Après plus d’une décennie d’absence, la marque Santana fait son grand retour en Espagne. En s’appuyant sur un partenariat stratégique et une motorisation hybride rechargeable, elle relance sa production depuis son site historique de Linares. Un retour qui ambitionne de s’imposer sur le marché européen du pick-up.
Une marque historique qui renaît dans son fief andalou
Disparue depuis la fin des années 2000, la marque automobile Santana s’apprête à reprendre la route. Connue pour ses véhicules tout-terrain robustes, la firme espagnole a marqué plusieurs générations d’utilisateurs, notamment à travers ses versions locales de modèles Land Rover ou Suzuki. C’est dans cette lignée de fiabilité que Santana compte inscrire son renouveau.
La relance se concrétisera à Linares, en Andalousie, sur le site même qui avait vu naître ses précédents modèles. Ce choix n’est pas anodin : il symbolise un retour aux sources et mise sur le savoir-faire local. Une nouvelle étape industrielle s’ouvre donc dans cette région autrefois frappée par la fermeture de l’usine. Le projet bénéficie d’un soutien capital : un investissement porté par Zhengzhou Nissan, une coentreprise sino-japonaise cherchant à étendre sa présence sur le marché européen.
Un pick-up hybride taillé pour l’Europe
Le nouveau modèle annoncé par Santana est un pick-up hybride rechargeable, reprenant les bases du Nissan Frontier Pro. Ce véhicule, initialement présenté au salon de Shanghai 2025, combine puissance et adaptation aux normes européennes. Avec 408 chevaux sous le capot et une motorisation pensée pour réduire les émissions, il se veut conforme aux exigences environnementales en vigueur.
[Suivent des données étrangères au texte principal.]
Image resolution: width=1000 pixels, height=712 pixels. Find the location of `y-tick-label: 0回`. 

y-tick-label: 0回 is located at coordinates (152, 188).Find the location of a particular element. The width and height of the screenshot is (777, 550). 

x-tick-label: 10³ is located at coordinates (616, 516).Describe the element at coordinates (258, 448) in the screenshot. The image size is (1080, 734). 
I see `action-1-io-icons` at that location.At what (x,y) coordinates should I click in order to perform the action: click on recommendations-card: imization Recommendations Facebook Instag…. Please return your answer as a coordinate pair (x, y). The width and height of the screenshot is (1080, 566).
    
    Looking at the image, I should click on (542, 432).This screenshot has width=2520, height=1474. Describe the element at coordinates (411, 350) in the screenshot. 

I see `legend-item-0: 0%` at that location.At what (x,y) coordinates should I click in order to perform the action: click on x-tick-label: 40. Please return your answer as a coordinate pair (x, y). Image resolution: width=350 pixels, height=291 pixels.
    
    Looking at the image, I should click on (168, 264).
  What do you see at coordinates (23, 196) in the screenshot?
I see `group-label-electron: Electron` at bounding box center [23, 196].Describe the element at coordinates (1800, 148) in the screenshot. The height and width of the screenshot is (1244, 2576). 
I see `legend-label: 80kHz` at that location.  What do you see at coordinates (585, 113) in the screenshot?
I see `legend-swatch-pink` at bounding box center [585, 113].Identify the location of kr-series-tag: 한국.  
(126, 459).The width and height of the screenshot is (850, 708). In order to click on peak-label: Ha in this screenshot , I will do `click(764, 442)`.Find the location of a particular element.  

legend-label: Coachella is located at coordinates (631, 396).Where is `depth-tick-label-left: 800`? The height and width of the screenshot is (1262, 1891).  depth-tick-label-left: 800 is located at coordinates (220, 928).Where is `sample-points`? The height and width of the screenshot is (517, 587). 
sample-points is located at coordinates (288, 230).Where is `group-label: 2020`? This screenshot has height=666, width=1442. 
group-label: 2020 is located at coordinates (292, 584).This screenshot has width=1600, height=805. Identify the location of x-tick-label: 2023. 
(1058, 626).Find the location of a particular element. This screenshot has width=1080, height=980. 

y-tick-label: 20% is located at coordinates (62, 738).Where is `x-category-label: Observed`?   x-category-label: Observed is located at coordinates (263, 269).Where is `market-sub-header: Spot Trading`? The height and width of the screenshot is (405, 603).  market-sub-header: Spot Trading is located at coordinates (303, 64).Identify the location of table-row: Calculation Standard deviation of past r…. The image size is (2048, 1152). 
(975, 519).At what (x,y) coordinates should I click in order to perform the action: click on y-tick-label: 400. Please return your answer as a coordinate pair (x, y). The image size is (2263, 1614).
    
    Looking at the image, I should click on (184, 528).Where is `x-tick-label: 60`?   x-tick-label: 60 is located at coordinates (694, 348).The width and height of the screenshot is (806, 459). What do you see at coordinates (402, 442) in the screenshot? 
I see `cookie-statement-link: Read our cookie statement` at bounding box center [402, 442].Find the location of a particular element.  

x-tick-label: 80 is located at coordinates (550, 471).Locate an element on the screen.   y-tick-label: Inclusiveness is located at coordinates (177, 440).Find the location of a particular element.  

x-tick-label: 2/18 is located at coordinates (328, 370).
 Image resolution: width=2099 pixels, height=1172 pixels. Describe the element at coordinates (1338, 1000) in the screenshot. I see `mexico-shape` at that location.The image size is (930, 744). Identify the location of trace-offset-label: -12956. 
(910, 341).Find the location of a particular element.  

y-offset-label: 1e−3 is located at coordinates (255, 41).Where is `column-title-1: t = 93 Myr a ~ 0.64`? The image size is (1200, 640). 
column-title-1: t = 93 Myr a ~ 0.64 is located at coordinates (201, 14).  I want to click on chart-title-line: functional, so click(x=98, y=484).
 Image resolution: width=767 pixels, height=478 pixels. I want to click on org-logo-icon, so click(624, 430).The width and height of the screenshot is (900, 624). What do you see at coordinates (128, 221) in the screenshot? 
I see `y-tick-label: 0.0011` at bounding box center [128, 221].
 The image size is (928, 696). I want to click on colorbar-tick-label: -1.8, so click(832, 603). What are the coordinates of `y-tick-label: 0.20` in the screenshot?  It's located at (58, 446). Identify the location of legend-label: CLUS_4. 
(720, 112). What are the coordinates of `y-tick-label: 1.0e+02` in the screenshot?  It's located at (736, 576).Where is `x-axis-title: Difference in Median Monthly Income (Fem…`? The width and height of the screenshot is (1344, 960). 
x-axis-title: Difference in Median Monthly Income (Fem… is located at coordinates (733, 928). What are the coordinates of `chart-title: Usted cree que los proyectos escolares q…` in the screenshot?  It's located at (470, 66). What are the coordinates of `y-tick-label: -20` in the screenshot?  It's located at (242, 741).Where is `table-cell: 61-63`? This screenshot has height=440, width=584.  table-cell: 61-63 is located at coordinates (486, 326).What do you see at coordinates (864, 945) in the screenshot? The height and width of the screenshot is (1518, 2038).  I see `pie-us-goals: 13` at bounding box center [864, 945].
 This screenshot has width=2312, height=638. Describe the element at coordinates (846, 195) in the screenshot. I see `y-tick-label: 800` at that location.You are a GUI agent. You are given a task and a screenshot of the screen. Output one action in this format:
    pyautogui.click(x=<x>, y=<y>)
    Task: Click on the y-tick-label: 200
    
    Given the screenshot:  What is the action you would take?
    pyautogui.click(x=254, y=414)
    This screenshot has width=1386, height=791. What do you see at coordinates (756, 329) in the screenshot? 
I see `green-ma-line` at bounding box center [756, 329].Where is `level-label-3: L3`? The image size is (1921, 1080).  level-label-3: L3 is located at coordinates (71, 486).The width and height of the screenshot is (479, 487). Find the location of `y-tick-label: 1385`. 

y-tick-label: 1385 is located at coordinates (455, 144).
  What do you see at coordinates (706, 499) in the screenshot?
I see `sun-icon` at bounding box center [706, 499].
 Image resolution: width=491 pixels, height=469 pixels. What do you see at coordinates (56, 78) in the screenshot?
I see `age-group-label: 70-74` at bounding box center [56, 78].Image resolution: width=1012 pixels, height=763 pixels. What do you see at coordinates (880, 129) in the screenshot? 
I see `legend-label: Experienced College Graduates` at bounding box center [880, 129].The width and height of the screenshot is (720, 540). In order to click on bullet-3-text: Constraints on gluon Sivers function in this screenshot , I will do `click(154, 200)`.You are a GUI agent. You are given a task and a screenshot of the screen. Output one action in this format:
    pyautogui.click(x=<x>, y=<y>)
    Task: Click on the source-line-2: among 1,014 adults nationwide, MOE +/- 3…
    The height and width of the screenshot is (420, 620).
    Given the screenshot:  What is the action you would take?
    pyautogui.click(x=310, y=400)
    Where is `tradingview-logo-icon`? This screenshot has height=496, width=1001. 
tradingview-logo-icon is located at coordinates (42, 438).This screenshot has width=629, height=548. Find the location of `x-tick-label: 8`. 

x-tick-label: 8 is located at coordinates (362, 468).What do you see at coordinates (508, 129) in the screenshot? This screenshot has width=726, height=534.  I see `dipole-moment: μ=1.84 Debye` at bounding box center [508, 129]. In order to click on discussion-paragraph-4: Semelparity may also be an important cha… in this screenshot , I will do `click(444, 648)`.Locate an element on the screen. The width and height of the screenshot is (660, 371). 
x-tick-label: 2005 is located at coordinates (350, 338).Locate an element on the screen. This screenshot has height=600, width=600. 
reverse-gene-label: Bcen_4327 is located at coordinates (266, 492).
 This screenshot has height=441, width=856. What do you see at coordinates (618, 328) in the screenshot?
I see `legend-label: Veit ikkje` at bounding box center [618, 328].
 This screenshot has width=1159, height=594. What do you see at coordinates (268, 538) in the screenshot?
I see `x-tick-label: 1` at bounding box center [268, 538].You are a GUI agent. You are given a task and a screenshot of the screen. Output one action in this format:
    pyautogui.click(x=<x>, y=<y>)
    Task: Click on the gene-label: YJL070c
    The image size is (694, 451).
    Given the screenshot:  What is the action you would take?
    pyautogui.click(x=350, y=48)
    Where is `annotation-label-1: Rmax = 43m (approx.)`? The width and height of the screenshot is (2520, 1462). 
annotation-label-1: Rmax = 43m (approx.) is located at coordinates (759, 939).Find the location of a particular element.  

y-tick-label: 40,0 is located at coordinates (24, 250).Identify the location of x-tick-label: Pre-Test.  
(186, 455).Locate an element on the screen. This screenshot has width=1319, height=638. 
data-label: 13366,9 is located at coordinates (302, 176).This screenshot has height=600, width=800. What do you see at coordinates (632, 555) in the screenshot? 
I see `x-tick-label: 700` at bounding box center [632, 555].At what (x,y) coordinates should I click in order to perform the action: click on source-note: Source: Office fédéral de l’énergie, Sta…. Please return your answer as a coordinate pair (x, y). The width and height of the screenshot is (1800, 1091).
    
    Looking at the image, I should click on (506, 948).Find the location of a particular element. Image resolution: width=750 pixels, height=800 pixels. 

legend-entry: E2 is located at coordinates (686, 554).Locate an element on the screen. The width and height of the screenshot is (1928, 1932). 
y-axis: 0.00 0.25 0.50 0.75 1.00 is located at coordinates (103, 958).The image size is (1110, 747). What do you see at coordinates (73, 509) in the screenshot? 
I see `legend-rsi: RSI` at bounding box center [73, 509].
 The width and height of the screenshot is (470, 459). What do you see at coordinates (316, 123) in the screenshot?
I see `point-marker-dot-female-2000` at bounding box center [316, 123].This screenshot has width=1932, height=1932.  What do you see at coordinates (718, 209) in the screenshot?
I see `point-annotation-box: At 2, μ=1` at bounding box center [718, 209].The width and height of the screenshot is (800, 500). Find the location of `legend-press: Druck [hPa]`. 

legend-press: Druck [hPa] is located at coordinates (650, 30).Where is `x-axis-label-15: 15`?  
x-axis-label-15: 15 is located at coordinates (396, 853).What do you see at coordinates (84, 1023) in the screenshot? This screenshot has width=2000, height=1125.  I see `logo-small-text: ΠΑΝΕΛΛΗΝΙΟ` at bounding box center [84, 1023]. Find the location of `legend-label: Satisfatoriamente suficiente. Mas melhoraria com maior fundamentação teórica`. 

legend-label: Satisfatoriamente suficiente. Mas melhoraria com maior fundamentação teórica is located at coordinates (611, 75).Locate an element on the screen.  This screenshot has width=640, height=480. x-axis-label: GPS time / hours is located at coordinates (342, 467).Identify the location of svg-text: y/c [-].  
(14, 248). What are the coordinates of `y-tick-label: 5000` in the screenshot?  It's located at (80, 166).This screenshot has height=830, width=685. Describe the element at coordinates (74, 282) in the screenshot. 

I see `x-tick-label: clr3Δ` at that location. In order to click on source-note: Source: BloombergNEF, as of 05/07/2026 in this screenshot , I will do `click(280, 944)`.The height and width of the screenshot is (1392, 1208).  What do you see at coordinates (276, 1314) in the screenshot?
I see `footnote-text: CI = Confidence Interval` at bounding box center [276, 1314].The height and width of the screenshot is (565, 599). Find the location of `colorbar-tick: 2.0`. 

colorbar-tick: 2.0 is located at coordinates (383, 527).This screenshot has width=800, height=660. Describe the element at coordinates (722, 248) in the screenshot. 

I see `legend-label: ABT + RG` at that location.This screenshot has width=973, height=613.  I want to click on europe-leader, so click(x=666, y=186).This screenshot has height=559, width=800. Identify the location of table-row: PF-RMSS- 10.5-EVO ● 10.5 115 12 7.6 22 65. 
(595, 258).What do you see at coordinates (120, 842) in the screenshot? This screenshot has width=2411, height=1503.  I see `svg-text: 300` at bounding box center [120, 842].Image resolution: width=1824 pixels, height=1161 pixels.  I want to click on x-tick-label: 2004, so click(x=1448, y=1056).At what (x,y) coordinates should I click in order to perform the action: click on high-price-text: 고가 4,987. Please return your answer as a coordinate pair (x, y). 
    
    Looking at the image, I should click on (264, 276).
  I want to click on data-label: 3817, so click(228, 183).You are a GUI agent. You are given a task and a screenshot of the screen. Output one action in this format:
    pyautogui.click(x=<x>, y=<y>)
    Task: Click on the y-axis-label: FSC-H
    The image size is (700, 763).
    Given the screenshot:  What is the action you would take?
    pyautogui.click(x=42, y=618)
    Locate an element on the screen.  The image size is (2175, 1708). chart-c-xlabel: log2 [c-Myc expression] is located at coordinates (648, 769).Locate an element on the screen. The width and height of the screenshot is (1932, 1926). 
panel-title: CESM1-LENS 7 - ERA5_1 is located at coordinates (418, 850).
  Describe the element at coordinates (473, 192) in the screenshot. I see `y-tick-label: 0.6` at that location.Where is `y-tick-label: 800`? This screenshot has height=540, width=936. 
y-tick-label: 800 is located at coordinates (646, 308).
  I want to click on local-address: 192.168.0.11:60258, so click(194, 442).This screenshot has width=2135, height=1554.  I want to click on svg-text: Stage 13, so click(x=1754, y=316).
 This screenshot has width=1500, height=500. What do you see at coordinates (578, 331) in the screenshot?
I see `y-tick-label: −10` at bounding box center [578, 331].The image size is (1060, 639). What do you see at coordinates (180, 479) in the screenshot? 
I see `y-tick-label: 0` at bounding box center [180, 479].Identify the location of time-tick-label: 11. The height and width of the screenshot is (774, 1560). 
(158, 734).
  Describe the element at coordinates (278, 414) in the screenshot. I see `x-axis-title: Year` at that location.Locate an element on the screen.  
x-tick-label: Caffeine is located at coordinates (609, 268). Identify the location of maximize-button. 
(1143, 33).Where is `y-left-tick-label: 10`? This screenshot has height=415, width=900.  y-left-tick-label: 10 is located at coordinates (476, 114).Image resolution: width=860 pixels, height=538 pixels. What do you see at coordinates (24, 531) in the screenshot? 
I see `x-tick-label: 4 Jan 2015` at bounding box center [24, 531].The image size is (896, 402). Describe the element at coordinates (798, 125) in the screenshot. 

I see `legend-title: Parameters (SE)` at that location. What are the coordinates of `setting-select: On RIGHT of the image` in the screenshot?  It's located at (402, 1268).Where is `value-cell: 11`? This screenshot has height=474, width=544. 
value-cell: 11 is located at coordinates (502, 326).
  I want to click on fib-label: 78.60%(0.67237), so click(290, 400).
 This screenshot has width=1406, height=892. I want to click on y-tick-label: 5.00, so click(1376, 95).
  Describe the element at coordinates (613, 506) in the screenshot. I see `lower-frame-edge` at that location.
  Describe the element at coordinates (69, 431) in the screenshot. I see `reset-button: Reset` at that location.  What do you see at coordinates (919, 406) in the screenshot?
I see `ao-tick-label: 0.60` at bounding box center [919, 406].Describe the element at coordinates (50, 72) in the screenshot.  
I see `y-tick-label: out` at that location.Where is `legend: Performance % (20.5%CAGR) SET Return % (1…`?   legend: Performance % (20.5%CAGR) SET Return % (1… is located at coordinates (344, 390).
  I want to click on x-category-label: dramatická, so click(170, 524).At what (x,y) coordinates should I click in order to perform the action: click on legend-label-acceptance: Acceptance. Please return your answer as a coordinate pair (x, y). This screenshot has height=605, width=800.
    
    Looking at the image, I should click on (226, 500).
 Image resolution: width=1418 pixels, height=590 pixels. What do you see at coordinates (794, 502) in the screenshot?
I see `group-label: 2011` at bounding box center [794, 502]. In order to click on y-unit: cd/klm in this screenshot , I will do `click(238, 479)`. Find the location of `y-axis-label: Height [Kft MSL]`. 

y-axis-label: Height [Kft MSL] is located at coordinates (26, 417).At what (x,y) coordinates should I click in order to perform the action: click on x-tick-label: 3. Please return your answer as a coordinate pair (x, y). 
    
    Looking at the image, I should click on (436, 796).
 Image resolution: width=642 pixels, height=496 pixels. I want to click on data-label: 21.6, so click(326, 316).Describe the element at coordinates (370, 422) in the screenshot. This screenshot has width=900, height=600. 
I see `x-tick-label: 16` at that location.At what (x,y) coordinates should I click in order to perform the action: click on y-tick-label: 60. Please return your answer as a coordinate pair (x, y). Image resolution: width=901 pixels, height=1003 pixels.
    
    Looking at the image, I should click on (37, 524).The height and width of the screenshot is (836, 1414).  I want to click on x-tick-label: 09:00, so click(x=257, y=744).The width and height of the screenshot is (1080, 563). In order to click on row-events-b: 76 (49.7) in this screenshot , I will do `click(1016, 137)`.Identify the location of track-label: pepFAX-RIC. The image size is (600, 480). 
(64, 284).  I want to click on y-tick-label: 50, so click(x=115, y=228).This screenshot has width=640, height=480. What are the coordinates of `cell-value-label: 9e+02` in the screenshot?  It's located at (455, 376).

Contrairement à la version destinée au marché chinois, le modèle Santana sera calibré pour une commercialisation européenne. Cela inclut notamment des ajustements en matière d’homologation et de design, afin de séduire un public soucieux de performances mais aussi de durabilité. Il pourrait ainsi venir concurrencer les rares pick-up double cabine encore acceptables en France, où les malus écologiques sont particulièrement dissuasifs.